• TEXT PASSAGE:
Understanding the role and the regulation of Arpp19, a central player of cell division – KiARP

Cells proliferate by means of the mitotic cell cycle that supports growth, development and maintenance of all living organisms. Understanding the control of cell cycle has fascinated biologists for many years. Cell division is orchestrated by the phosphorylation of mitotic proteins, under the control of two master enzymes: the kinase Cdk1 and its antagonizing phosphatase, PP2A-B55delta. While the regulation of these enzymes has been widely studied since their discovery, there is still a surprising lack of knowledge on cell division. In particular, the switch-like behavior of M-phase transitions that depends on an antagonistic interplay between kinases and phosphatases remains largely unknown.
The KiPARP project aims at elucidating the regulatory circuits that underlie the cellular decision to divide or not, the conservation of these molecular networks among species and the specific adaptations of the mitotic molecular controls ensuring a meiotic division. To get new insights into these questions, our project is based on a newly identified player of cell division, the small protein Arpp19, which plays a dual function in controlling the switch between Cdk1 and PP2A-B55delta-depending on its phosphorylation. When phosphorylated at S109 by the cAMP-dependent protein kinase, PKA, Arpp19 strongly impairs Cdk1 activation during female meiosis. Conversely, when phosphorylated by the kinase Greatwall at S67, Arpp19 becomes a potent activator of both meiosis and mitosis by inactivating PP2A-B55delta. Hence, depending on its phosphorylation by PKA or Greatwall, Arpp19 authorizes or not entry into cell division.
To decipher the molecular decision to divide, the KiPARP project will investigate how Arpp19 is converted from a negative to a positive regulator of M-phase by using distinct and powerful experimental models, oocytes of various species, cell-free extracts and an engineered mouse cell line. We will elucidate the mechanisms controlled by PKA-phosphorylated Arpp19 that block M-phase entry and further investigate how Arpp19 dephosphorylation at S109 fires the Cdk1-activatory mechanisms inducing M-phase in Xenopus oocytes and cell-free extracts. We will also study the function of a double-phosphorylated form of ARPP19 at both S67 and S109, which is generated during M-phase. We will determine whether S109 phosphorylation of ARPP19 is a conserved mechanism regulating both meiotic and mitotic division, by using physiological models as oocytes from vertebrates (mouse and human) and invertebrates (jellyfish).
The two KiPARP partners have confirmed experiences in studying meiotic and mitotic divisions and show excellent complementarity in their favored experimental models and technical approaches (biochemical/molecular and cell biology/imaging), which will drive the accomplishment of the project. By focusing on the biochemical networks that trigger the flip-flop switch in M-phase, the KiPARP project will help understanding key biological processes involved in reproduction, cell cycle regulation, signal transduction and oncogenesis.

• Source data:
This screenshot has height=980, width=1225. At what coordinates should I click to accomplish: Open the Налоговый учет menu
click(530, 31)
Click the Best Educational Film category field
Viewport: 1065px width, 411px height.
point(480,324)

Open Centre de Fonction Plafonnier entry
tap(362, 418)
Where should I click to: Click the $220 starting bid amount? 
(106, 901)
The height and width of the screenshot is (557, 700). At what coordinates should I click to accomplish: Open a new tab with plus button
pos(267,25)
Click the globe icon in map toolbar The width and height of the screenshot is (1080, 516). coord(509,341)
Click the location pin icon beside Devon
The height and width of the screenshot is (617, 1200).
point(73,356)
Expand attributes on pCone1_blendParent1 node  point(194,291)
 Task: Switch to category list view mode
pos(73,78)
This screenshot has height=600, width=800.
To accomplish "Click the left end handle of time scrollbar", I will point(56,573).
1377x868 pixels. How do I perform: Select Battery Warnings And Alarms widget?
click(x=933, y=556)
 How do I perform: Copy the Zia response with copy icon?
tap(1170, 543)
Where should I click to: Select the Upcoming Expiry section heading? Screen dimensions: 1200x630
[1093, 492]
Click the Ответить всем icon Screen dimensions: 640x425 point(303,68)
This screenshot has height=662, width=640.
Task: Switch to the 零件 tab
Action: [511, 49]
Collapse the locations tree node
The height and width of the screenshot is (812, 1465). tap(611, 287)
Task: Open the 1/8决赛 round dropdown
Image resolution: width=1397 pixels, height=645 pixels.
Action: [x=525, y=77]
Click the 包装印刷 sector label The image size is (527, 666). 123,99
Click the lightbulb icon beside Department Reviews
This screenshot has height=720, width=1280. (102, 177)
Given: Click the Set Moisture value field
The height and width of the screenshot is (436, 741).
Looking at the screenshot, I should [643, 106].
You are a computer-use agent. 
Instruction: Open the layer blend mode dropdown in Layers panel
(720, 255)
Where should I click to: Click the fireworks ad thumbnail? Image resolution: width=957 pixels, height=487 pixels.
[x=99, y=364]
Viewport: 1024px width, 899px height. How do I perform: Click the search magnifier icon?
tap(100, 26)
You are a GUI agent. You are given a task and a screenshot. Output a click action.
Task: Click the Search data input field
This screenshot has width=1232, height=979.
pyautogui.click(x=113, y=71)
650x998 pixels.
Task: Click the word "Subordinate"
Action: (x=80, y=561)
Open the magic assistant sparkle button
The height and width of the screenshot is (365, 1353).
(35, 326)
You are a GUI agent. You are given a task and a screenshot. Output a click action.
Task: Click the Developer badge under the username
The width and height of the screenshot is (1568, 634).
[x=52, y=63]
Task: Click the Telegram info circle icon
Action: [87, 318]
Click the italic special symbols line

• TASK TO COMPLETE:
Answer these questions using the text on Arpp19 and cell division:
(a) Which two master enzymes control the phosphorylation of mitotic proteins?
(b) Which kinase phosphorylates Arpp19 at S67?
(c) Which invertebrate's oocytes will be used to test whether S109 phosphorylation is conserved?

• TASK OUTPUT:
(a) The kinase Cdk1 and its antagonizing phosphatase, PP2A-B55delta.
(b) Greatwall.
(c) Jellyfish.